--- Task details ---
Write out the full listing again, exactly as it stands.

--- Exercise material ---
━━━━

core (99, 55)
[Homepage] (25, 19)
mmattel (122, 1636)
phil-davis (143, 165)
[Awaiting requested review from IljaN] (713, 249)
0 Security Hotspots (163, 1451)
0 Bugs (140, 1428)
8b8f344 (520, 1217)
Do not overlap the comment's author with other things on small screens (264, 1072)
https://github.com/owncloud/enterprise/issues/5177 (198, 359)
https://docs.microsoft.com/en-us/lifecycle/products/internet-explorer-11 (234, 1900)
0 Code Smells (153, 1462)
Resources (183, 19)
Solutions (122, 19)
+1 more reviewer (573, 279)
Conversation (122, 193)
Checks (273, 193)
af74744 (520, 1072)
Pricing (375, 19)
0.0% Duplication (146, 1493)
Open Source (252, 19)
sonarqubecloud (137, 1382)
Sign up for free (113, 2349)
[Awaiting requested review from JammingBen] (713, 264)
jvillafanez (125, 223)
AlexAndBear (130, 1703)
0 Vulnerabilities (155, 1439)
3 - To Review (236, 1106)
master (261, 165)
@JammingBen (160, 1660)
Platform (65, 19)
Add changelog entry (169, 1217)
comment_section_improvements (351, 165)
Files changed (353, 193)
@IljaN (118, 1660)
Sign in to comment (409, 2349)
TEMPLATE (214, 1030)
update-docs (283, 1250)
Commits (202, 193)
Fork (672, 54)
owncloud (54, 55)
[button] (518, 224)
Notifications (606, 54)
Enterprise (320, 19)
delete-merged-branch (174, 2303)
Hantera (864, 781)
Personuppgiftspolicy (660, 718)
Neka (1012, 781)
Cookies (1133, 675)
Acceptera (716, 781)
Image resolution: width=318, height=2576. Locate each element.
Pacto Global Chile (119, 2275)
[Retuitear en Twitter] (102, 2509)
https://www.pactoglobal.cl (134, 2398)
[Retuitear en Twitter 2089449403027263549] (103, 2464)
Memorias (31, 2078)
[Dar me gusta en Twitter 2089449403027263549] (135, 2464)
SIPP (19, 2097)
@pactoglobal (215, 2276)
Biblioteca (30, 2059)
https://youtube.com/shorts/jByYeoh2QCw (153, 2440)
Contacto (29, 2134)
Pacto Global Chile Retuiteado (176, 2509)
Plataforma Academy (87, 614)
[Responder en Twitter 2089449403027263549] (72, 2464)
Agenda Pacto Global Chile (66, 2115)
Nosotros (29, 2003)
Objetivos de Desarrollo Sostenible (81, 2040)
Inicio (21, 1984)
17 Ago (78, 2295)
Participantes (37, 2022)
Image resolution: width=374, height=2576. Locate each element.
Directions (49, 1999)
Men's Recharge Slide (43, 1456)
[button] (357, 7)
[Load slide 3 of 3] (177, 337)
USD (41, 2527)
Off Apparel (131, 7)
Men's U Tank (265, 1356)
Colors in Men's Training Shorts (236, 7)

━━━━

--- Completed exercise ---
core (99, 55)
[Homepage] (25, 19)
mmattel (122, 1636)
phil-davis (143, 165)
[Awaiting requested review from IljaN] (713, 249)
0 Security Hotspots (163, 1451)
0 Bugs (140, 1428)
8b8f344 (520, 1217)
Do not overlap the comment's author with other things on small screens (264, 1072)
https://github.com/owncloud/enterprise/issues/5177 (198, 359)
https://docs.microsoft.com/en-us/lifecycle/products/internet-explorer-11 (234, 1900)
0 Code Smells (153, 1462)
Resources (183, 19)
Solutions (122, 19)
+1 more reviewer (573, 279)
Conversation (122, 193)
Checks (273, 193)
af74744 (520, 1072)
Pricing (375, 19)
0.0% Duplication (146, 1493)
Open Source (252, 19)
sonarqubecloud (137, 1382)
Sign up for free (113, 2349)
[Awaiting requested review from JammingBen] (713, 264)
jvillafanez (125, 223)
AlexAndBear (130, 1703)
0 Vulnerabilities (155, 1439)
3 - To Review (236, 1106)
master (261, 165)
@JammingBen (160, 1660)
Platform (65, 19)
Add changelog entry (169, 1217)
comment_section_improvements (351, 165)
Files changed (353, 193)
@IljaN (118, 1660)
Sign in to comment (409, 2349)
TEMPLATE (214, 1030)
update-docs (283, 1250)
Commits (202, 193)
Fork (672, 54)
owncloud (54, 55)
[button] (518, 224)
Notifications (606, 54)
Enterprise (320, 19)
delete-merged-branch (174, 2303)
Hantera (864, 781)
Personuppgiftspolicy (660, 718)
Neka (1012, 781)
Cookies (1133, 675)
Acceptera (716, 781)
Image resolution: width=318, height=2576. Locate each element.
Pacto Global Chile (119, 2275)
[Retuitear en Twitter] (102, 2509)
https://www.pactoglobal.cl (134, 2398)
[Retuitear en Twitter 2089449403027263549] (103, 2464)
Memorias (31, 2078)
[Dar me gusta en Twitter 2089449403027263549] (135, 2464)
SIPP (19, 2097)
@pactoglobal (215, 2276)
Biblioteca (30, 2059)
https://youtube.com/shorts/jByYeoh2QCw (153, 2440)
Contacto (29, 2134)
Pacto Global Chile Retuiteado (176, 2509)
Plataforma Academy (87, 614)
[Responder en Twitter 2089449403027263549] (72, 2464)
Agenda Pacto Global Chile (66, 2115)
Nosotros (29, 2003)
Objetivos de Desarrollo Sostenible (81, 2040)
Inicio (21, 1984)
17 Ago (78, 2295)
Participantes (37, 2022)
Image resolution: width=374, height=2576. Locate each element.
Directions (49, 1999)
Men's Recharge Slide (43, 1456)
[button] (357, 7)
[Load slide 3 of 3] (177, 337)
USD (41, 2527)
Off Apparel (131, 7)
Men's U Tank (265, 1356)
Colors in Men's Training Shorts (236, 7)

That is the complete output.